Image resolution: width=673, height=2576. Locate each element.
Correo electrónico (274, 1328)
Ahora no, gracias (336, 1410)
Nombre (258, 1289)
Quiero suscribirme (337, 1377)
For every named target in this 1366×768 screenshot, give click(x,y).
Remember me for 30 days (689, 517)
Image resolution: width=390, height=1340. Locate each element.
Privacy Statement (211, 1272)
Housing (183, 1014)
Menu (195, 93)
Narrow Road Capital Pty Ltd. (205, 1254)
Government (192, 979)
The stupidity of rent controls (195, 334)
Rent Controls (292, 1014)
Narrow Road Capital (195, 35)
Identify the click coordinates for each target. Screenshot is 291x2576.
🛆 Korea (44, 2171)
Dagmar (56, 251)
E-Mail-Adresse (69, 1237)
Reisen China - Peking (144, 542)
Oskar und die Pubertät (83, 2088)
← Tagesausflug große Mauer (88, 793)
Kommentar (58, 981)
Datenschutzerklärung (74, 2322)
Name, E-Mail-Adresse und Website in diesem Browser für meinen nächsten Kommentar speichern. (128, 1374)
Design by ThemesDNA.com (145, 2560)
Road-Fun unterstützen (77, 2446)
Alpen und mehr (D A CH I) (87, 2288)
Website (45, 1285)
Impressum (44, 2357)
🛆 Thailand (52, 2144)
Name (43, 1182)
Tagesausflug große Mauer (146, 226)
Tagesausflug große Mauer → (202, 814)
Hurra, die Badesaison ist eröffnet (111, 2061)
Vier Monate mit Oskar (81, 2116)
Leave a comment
━━━━━━━━━━━━━━━━
- Task statement
Using the data above, reproduce every line exactly.

- Finished task
Image resolution: width=673, height=2576. Locate each element.
Correo electrónico (274, 1328)
Ahora no, gracias (336, 1410)
Nombre (258, 1289)
Quiero suscribirme (337, 1377)
For every named target in this 1366×768 screenshot, give click(x,y).
Remember me for 30 days (689, 517)
Image resolution: width=390, height=1340. Locate each element.
Privacy Statement (211, 1272)
Housing (183, 1014)
Menu (195, 93)
Narrow Road Capital Pty Ltd. (205, 1254)
Government (192, 979)
The stupidity of rent controls (195, 334)
Rent Controls (292, 1014)
Narrow Road Capital (195, 35)
Identify the click coordinates for each target. Screenshot is 291x2576.
🛆 Korea (44, 2171)
Dagmar (56, 251)
E-Mail-Adresse (69, 1237)
Reisen China - Peking (144, 542)
Oskar und die Pubertät (83, 2088)
← Tagesausflug große Mauer (88, 793)
Kommentar (58, 981)
Datenschutzerklärung (74, 2322)
Name, E-Mail-Adresse und Website in diesem Browser für meinen nächsten Kommentar speichern. (128, 1374)
Design by ThemesDNA.com (145, 2560)
Road-Fun unterstützen (77, 2446)
Alpen und mehr (D A CH I) (87, 2288)
Website (45, 1285)
Impressum (44, 2357)
🛆 Thailand (52, 2144)
Name (43, 1182)
Tagesausflug große Mauer (146, 226)
Tagesausflug große Mauer → (202, 814)
Hurra, die Badesaison ist eröffnet (111, 2061)
Vier Monate mit Oskar (81, 2116)
Leave a comment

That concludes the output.